WIDE+ welcomes this Study as it underlines the simple fact that trade has differential impacts on women and men. Globally, women lag behind in participation in the paid and formal labour market compared to men and they are paid less with a significant gender gap. No country has achieved a gender equality in each of these aspects. In addition, women and men are often structured into different economic sectors of the economy.
WIDE+ underscores the conclusion in this study that while ”the European Commission has made considerable progress in mainstreaming gender equality in some of the EU policy areas. Trade policy, however, has been very much left aside in this policy process and gender equality issues are currently not dealt with in a systematic manner by DG Trade”. WIDE+, and its predecessor WIDE, has come to the same conclusion after monitoring EU’s trade policy for close to two decades. The study offers important analysis and windows of opportunity to address this deficiency.
For women in the developing world it is key that the European Commission and Parliaments take up avenues for action put forward by the Study. In addition there are several other key actions the EU should undertake:
• Include binding clauses on labour standards, human rights and environmental protection in the trade agreement with an appropriate body appointed or an explicit mechanism to monitor compliance.

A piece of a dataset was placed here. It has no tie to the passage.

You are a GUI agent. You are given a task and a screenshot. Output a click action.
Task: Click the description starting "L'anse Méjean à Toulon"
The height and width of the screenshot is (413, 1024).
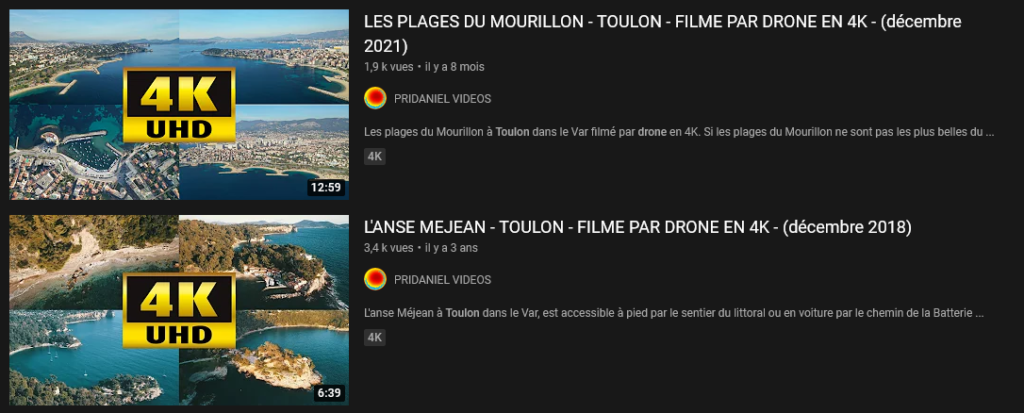tap(673, 313)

• Stop with promoting for a further liberalisation of markets and privatization for FDI and services as well as the opening of public procurement. Instead of protecting the interest of private corporations, EU trade policy must do more to protect public goods and services. The leverage to global sustainable development lies in the development of a large group of poor and middle income consumers. Women need a more balanced interplay between private capital and other sources of capital that will enhance their access to health, education, food and to economic tools.
• One major barrier for women’s full entry into the paid labour market (including setting up businesses) is women’s huge unpaid work burden. EU Trade agreements should encourage states to better regulate and provide for social protection which is counter to more liberalization and privatization.
• Movements, communities and associations that represents women’s rights should be part of public discussions during Trade negotiations taking place on multi- and bilateral level and the negotiations should be transparent.
WIDE+ intervention: INTA_meeting_WIDE_2015
Study: the EU’s Trade Policy: from gender-blind to gender-sensitive?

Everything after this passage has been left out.